Squib loads (those cartridges that fail to detonate properly and lodge a bullet within the barrel) are lots of fun when you’re trying to quell the impolite activities of some not-so-nice, really bad hombres.

A revolver (I am aware that some of you have only observed these beauties in old black and white movies played at 0300 hours) can incur stuck cylinders, bent cranes, high primers, broken firing pins, and broken cylinder pawls, among a myriad of other malfunctions. In other words, if your primary weapon fails and you don’t have a back-up, you are left with few options.

Your partner might lend you his weapon if he is a true friend and wants to observe how well you can perform under a bit of stress. Your getaway sticks can be brought into play. You might hope the bad guy doesn’t connect with any of his shots. You can wait for the troops to arrive and bail you out. You can wake up and realize it’s all a bad dream. You can move in a zig-zag serpentine pattern like they teach in the CIA. You could dig a very deep hole very quickly. You can pray. You can curse (but not while praying). You can hope a Girl Scout platoon swings by and bails you out.

Finally, you can get waxed and everyone will say nice things about you even if they really don’t mean them, knowing that ice cold beer is only a couple of hours away at the reception.

I bet the Romans, Spartans and Egyptians had back-ups of some sort. Recent archeological excavations brought to light the fact that even Neanderthals carried both big and small clubs to ward off pterodactyls and rampaging T-Rexes who eyed them as bite-sized, easily catchable snacks. (Yes, I understand the timeline is off, no hate mail please.) Nuns have a yardstick and a foot ruler to chastise recalcitrant students when the yardstick fails to deploy properly. (If a nun has a back-up, shouldn’t you?)

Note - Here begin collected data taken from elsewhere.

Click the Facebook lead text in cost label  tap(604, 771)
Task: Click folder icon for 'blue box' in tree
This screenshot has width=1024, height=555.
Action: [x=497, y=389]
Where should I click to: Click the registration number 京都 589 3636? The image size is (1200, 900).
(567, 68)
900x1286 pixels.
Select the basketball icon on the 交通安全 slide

I don’t know when this trend started or why. In my time, I had to carry either five- or six-shot two-inch revolvers, so don’t cry about some waffle-flat .380 polymer auto. Sit on a two-inch revolver all night in a freezing Ford Matador or perhaps in the sweltering, smog-laden heat from sunup to sundown with no air conditioning in a full-class “A” wool uniform, and then come talk to me.

This is food for thought and nothing more. At this stage of the game, I don’t argue. You don’t have to listen and you don’t have to care. It’s simply out there for those of you who might want to reflect upon such musings. The coroner’s office always has open berths.

Scott Reitz is a 30-year veteran of the Los Angeles Police Department and director of the highly acclaimed International Tactical Training Seminars. Course information and schedules are available at their website at www.internationaltactical.com. Looking Back, a free monthly newsletter, is available by email at itts@gte.net.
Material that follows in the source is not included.